As discussed, lazy as we are, we get fazed when called upon to select from a large choice set. We prefer assistance in these decisions. Physical shop assistants’ step in and plays this vital role. In the online world, the question to ponder is whether
overwhelming overexposure to a plethora of options is helping the customers or working against them. The less satisfied consumers are with their choice, the higher the chances they may forego deciding altogether.

In such a context, consumers find it easier and quicker to pop into a store and pick up what they need, especially if the store is a known ecosystem. For most, they know what to expect in a store. Isles of neatly stacked racks with an infinite number of options. The process of selection is easier in a store. Additionally, consumers tend to not walk away empty-handed, having taken the effort to come to a store. Unlike online carts that get abandoned at the switch of an app.

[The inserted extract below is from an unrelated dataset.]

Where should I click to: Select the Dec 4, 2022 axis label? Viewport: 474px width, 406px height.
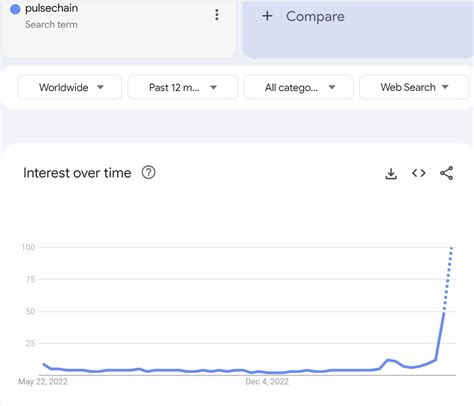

Retailers should make sure that the journey of finding the right product also ends on a high. With online payments becoming quicker by the minute, waiting in long queues and limited payment options may put a damper on the joy of buying something in a physical environment.

Then there are those purchases that require a certain level of involvement from the customer. Online just does not cut it. Consumers will find their way into retail stores for such purchases.

What a consumer decides to buy is the culmination of a series of micro decisions. In a physical environment, these micro-decisions can be altered, nudged, or impacted along the way. There is room for you to change your mind in the here and now. In a physical environment, this is achieved by the shop staff.

A possible quirk of the Indian customer is to shop collaboratively. Whether it be a new washing machine or a bridal ensemble, the opinions of friends and family always
contribute to our decision-making. While four people can hunch over a phone screen, an in-store experience is unparalleled for such excursions.

Only second to the opinion of friends and family, or what is known in Behaviour Science as ‘Social proof’, is the contribution of a store assistant. A great store assistant knows just what would light up the consumer. Which features, which price points, and which options? Even though plenty of online storefronts try their hand at Artificial Intelligence (AI); a person in the flesh, and with years of expertise proves to be far more reliable and trustworthy.

Challenges: E-commerce Apps

Post-Covid, however, consumers report that it takes them a long time to find knowledgeable store assistants. The availability, presence, and knowledge of these assistants are turning out to be key differentiators of retail stores.

A majority of e-commerce platforms take returns ‘no questions asked’, pick up the product, and refund customers in a matter of hours. Contrast this with the high amount of effort when it comes to making returns at a store. This could be due to the physical eȮ ort or due to the difficult, often embarrassing, or intimidating interactions with the
employees at the store.

This is an area of concern for physical retail. E-commerce apps and platforms have gone all out to mimic a physical experience. But now with the pandemic in the rearview, it is time to examine whether customers switch to e-commerce for the shiny
10-minute delivery or out of simple convenience.

As people interested in the behavior of customers, we also looked at this question. Our recent, forthcoming study on the amount of friction that Indian customers experience with some of the biggest brands across India, tells us that there is still a certain warm
glow each of us gets from physical retail stores.

Never underestimate the empathy of the store assistant, the instant gratification from a purchase, and the dopamine rush from shiny products under bright lights. Not all of these can be successfully replicated on a screen.